===== EXCERPT TO READ =====

First, to simplify further algebra and decouple the variables, we introduce the distance from the origin to the end-effector:

$$\begin{align*} r^2 &:= (x_{end})^2 + (y_{end})^2\\ &= (\cos (\theta_1) + \cos(\theta_1 + \theta_2))^2 + (\sin(\theta_1) + \sin(\theta_1 + \theta_2))^2\\ &= \cos^2 (\theta_1) + \cos^2(\theta_1 + \theta_2) + 2\cos (\theta_1) \cos(\theta_1 + \theta_2) \\&\ \ \ \ + \sin^2 (\theta_1) + \sin^2(\theta_1 + \theta_2) + 2\sin (\theta_1) \sin(\theta_1 + \theta_2)\\ &= \big[\cos^2 (\theta_1) + \sin^2 (\theta_1)\big] + \big[\cos^2(\theta_1 + \theta_2)+ \sin^2(\theta_1 + \theta_2)\big] \\&\ \ \ \ + 2\cos (\theta_1) \cos(\theta_1 + \theta_2) + 2\sin (\theta_1) \sin(\theta_1 + \theta_2)\\ &= 1 + 1 + 2\big[\cos (\theta_1) \cos(\theta_1 + \theta_2) + \sin (\theta_1) \sin(\theta_1 + \theta_2)\big]\\ &= 2 + 2\cos ((\theta_1 + \theta_2) – \theta_1) \text{($\cos (A-B) = \cos A \cos B + \sin A \sin B$)}\\ r^2 &= 2 + 2 \cos (\theta_2) \end{align*}$$

To solve for \( \theta_2 \), we can now do:

$$\begin{align*} r^2 &= 2 + 2 \cos (\theta_2)\\ \cos (\theta_2) &= \frac{r^2 -2}{2}\\ \theta_2 &= \pm \arccos \bigg(\frac{r^2 – 2}{2}\bigg)\\ \theta_2 &= \pm \arccos \bigg(\frac{(x_{end})^2 + (y_{end})^2 – 2}{2}\bigg) \end{align*}$$

where the \( \pm \) represents elbow up or elbow down configurations.

=====

- _GIVEN REQUEST 1_
In the derivation, what does the ± in the solution for θ₂ represent?
- _GIVEN REQUEST 2_
Write out the derivation's wording from "To solve for" up to and including "elbow down configurations.".
You won't need the data that comes next.

===== STORED ROWS =====

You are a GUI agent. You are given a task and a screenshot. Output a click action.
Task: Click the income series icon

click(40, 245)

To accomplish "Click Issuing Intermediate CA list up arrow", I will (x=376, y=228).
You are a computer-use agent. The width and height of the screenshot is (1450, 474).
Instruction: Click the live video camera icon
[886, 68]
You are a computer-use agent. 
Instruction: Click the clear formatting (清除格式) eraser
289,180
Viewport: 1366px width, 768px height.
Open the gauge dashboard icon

=====
===== STORED ROWS =====

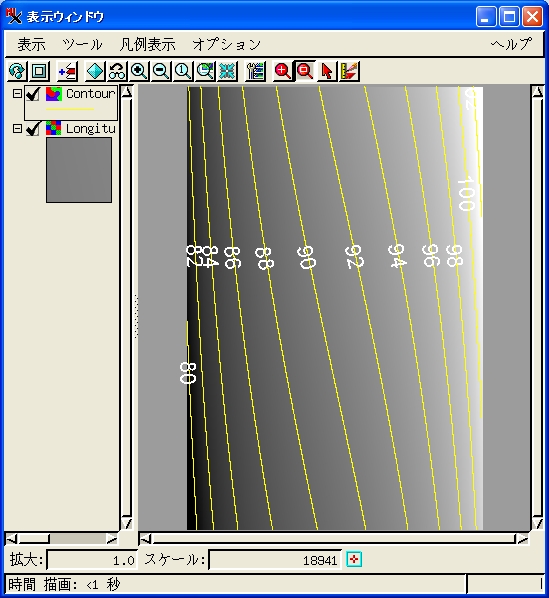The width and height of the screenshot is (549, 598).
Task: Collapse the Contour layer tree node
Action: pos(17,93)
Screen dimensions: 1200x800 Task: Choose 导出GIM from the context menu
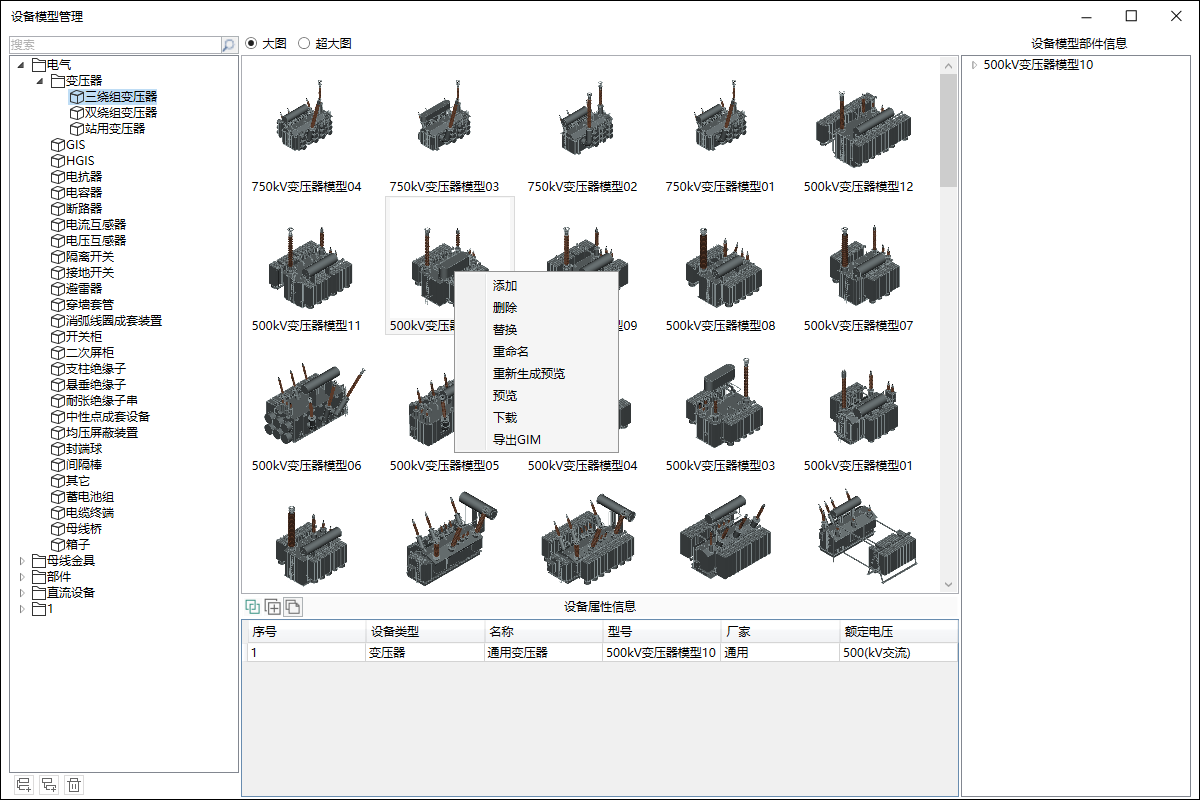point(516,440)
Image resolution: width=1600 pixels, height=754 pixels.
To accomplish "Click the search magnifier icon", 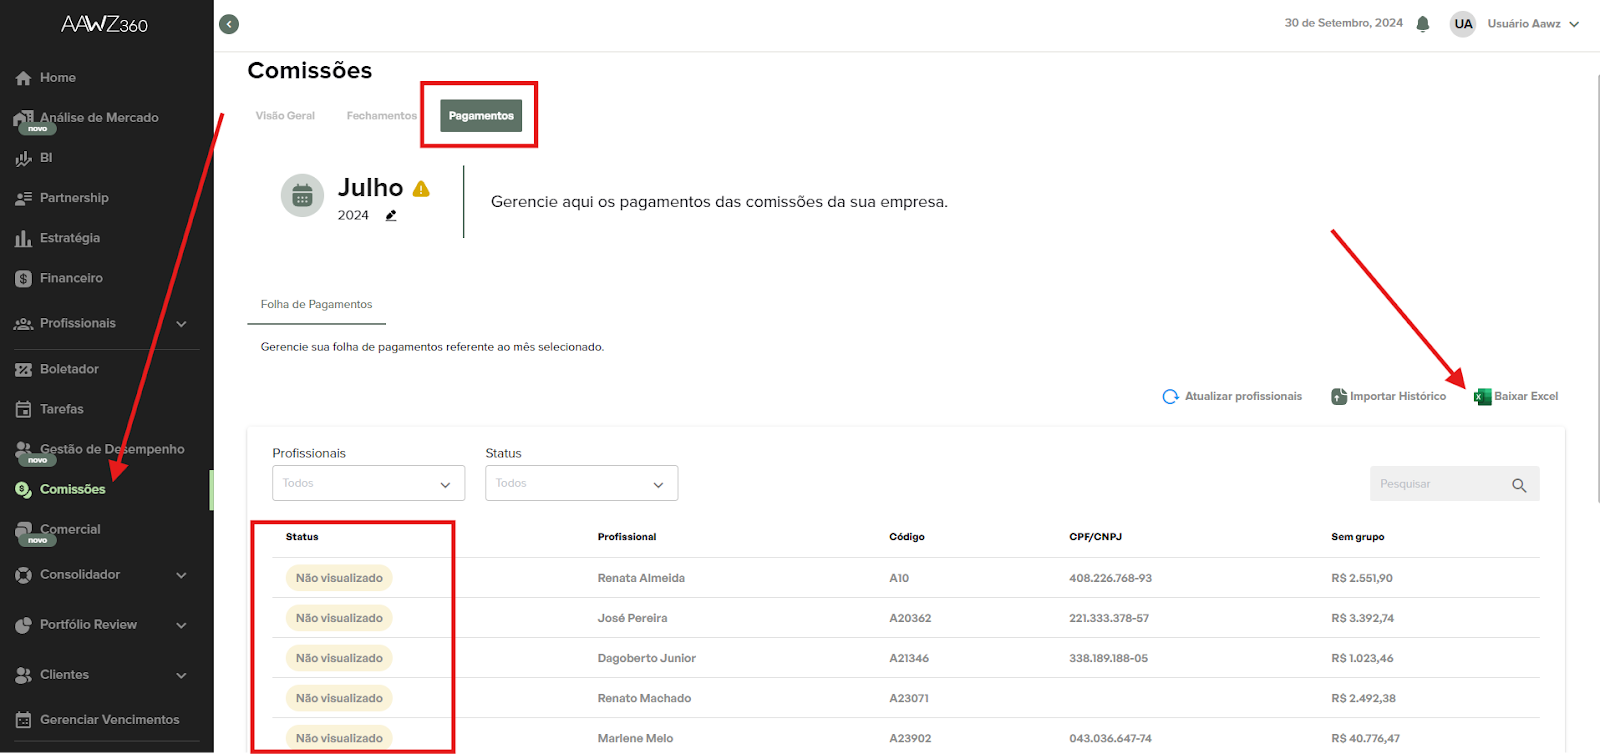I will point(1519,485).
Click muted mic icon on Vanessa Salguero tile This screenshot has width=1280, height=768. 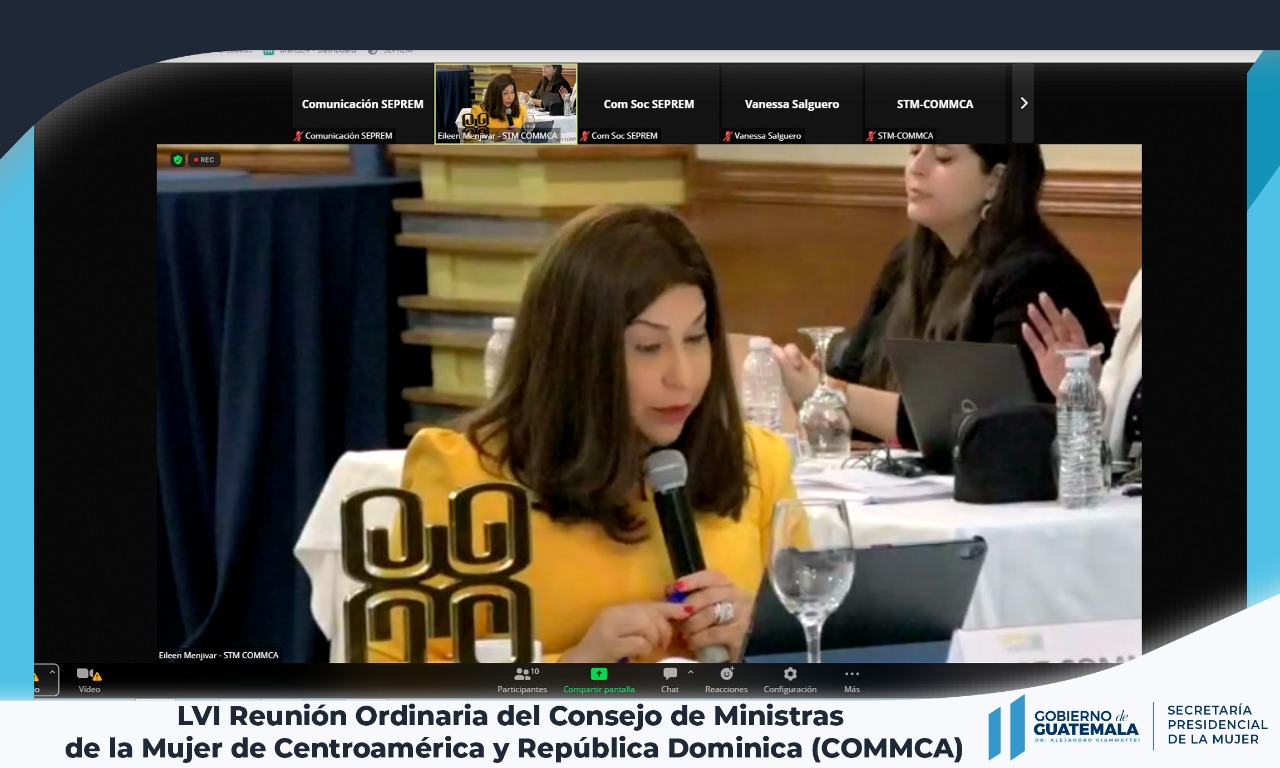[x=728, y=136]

=====

- _RIGHT ANSWER 1_
Elbow up or elbow down configurations.

- _RIGHT ANSWER 2_
To solve for \( \theta_2 \), we can now do:

$$\begin{align*} r^2 &= 2 + 2 \cos (\theta_2)\\ \cos (\theta_2) &= \frac{r^2 -2}{2}\\ \theta_2 &= \pm \arccos \bigg(\frac{r^2 – 2}{2}\bigg)\\ \theta_2 &= \pm \arccos \bigg(\frac{(x_{end})^2 + (y_{end})^2 – 2}{2}\bigg) \end{align*}$$

where the \( \pm \) represents elbow up or elbow down configurations.